:: PROVIDED MATERIAL ::
————
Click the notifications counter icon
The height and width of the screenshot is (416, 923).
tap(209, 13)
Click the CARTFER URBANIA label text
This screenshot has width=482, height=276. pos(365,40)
————
:: WORK ORDER ::
From the records above, extract everything verbatim.

:: TASK OUTPUT ::
Click the notifications counter icon
The height and width of the screenshot is (416, 923).
tap(209, 13)
Click the CARTFER URBANIA label text
This screenshot has width=482, height=276. pos(365,40)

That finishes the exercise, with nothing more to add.